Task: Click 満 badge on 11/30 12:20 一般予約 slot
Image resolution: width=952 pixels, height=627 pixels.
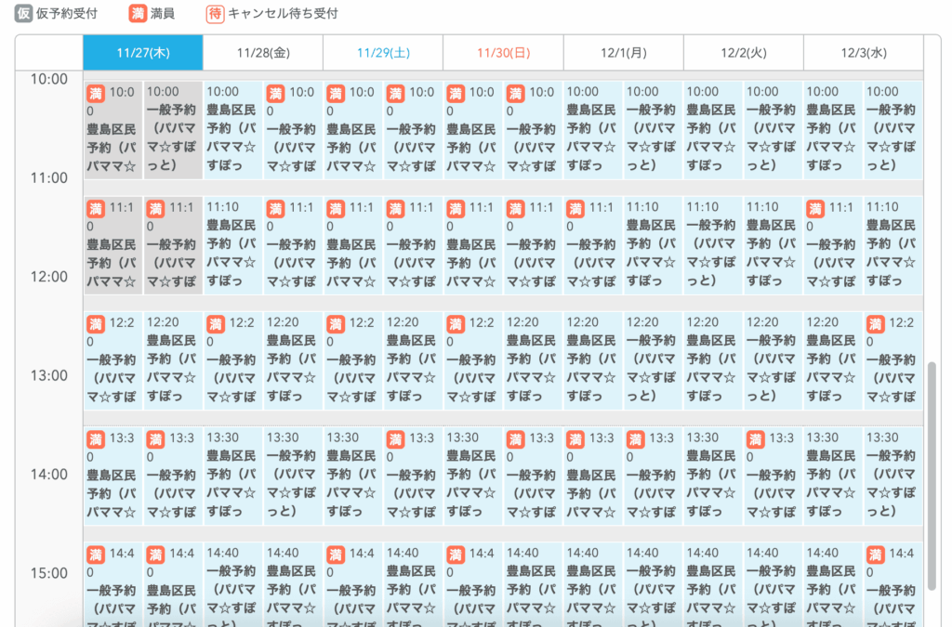Action: (x=456, y=323)
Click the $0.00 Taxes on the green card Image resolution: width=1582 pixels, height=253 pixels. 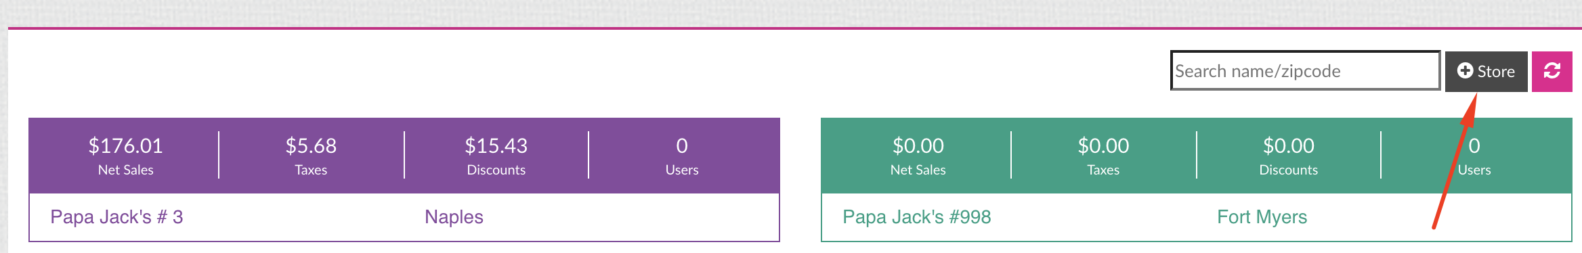click(x=1103, y=145)
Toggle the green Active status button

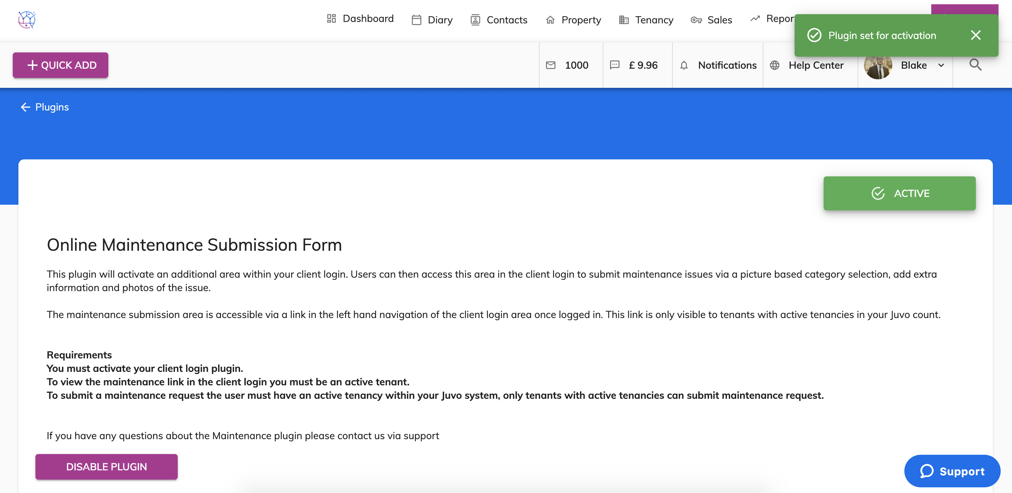point(899,193)
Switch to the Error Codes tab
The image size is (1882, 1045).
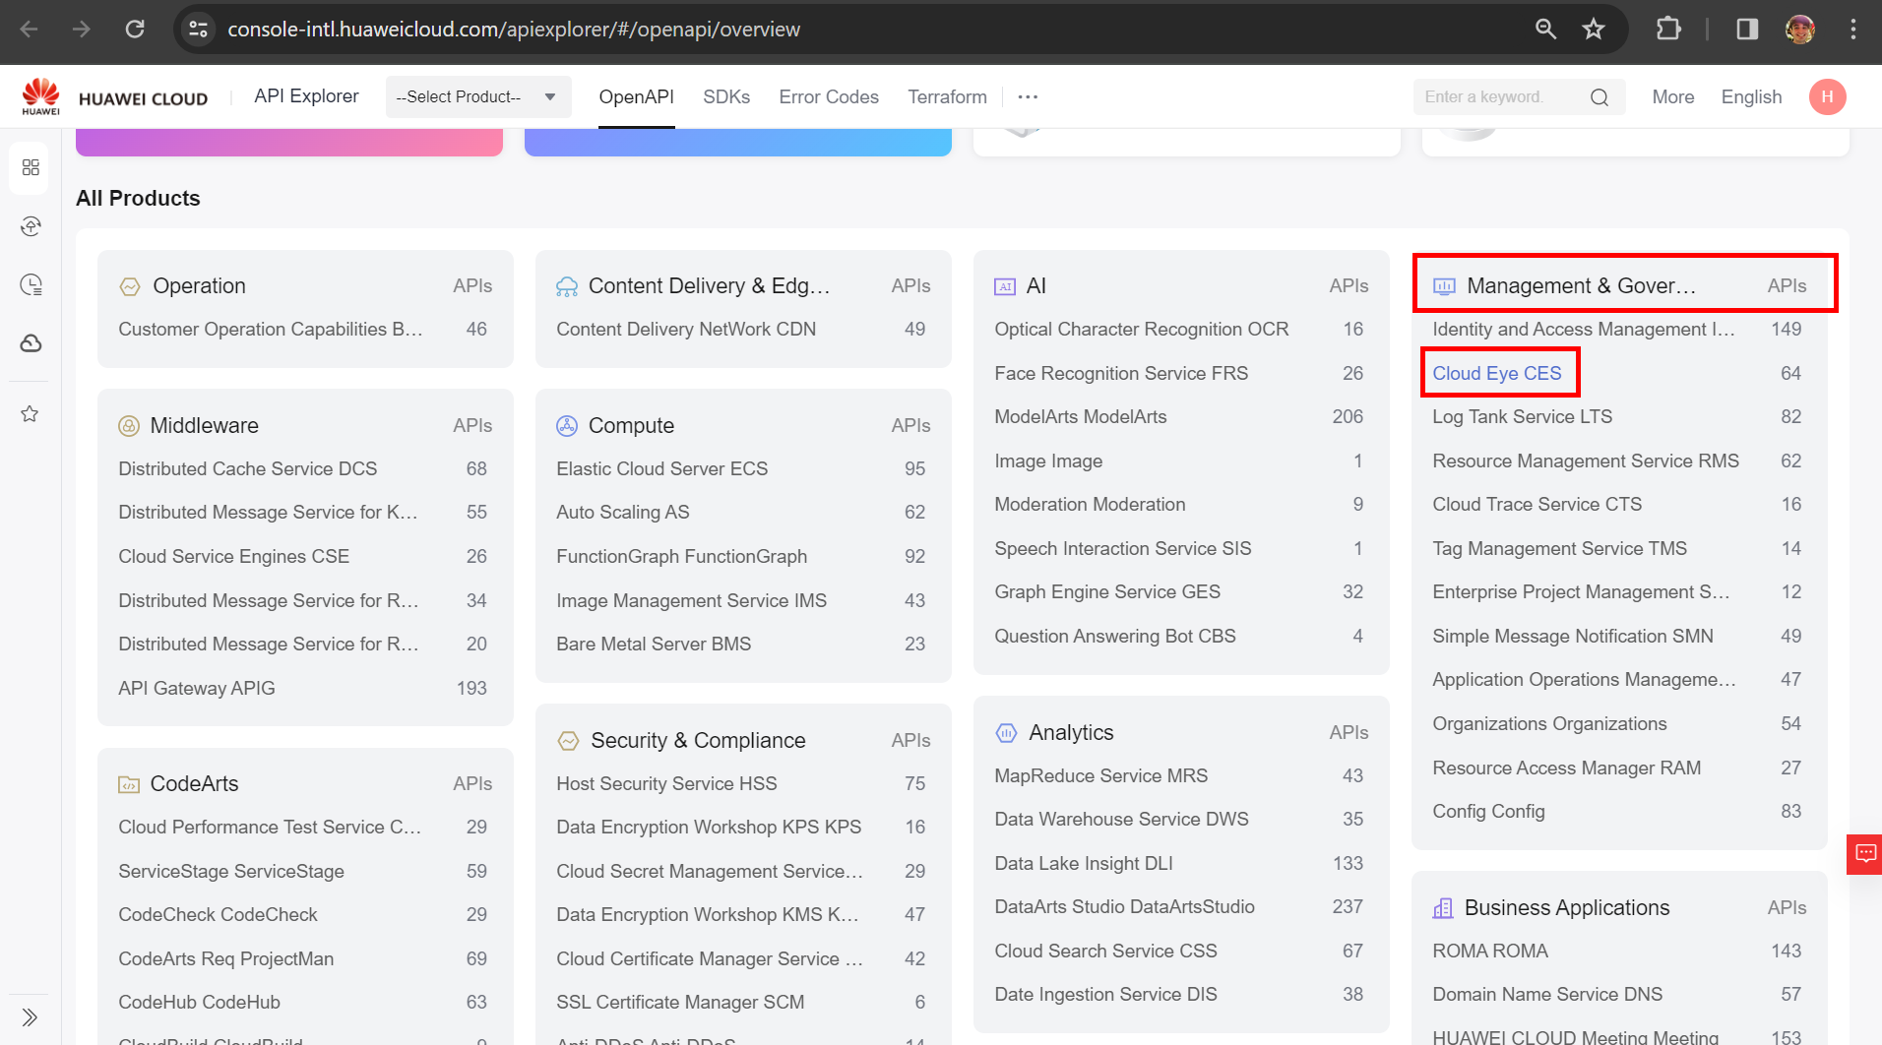[828, 96]
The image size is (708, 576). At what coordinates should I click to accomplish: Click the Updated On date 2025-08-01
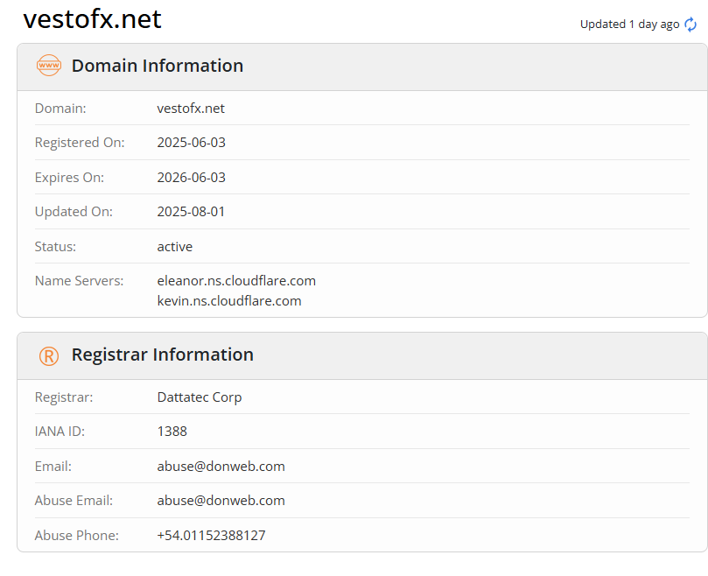(191, 212)
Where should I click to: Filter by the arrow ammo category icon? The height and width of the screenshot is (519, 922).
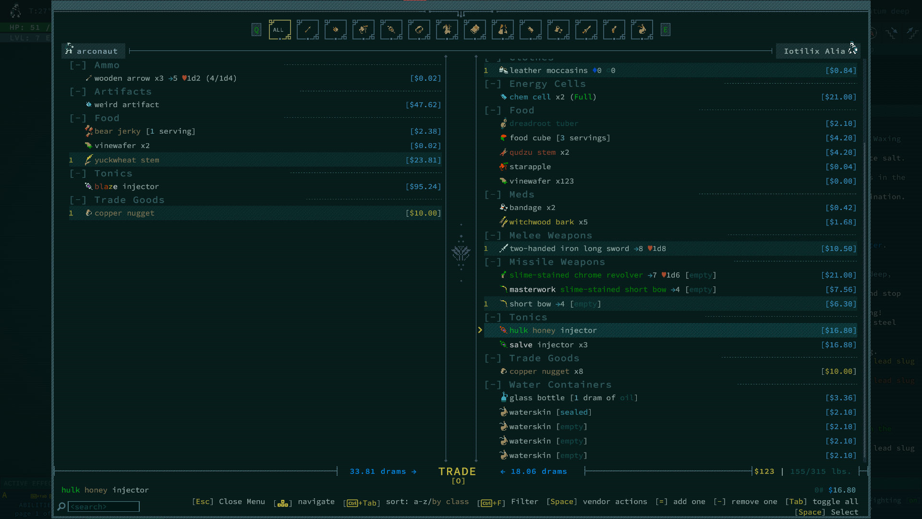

● ● ● ● ●

Stated task: Edit the rows that run from the line containing "Toggle the green Active status button" through the end of the rows, replacing "Switch" with "Go" and leaving everything else unchanged. Give only those lines, and leave the pictures out.

Expected output:
Toggle the green Active status button

point(899,193)
Go to the Error Codes tab
The image size is (1882, 1045).
[828, 96]
The image size is (708, 576). At what coordinates should I click to accomplish: Click the Updated On date 2025-08-01
(191, 212)
Where should I click to: Filter by the arrow ammo category icon? The height and width of the screenshot is (519, 922).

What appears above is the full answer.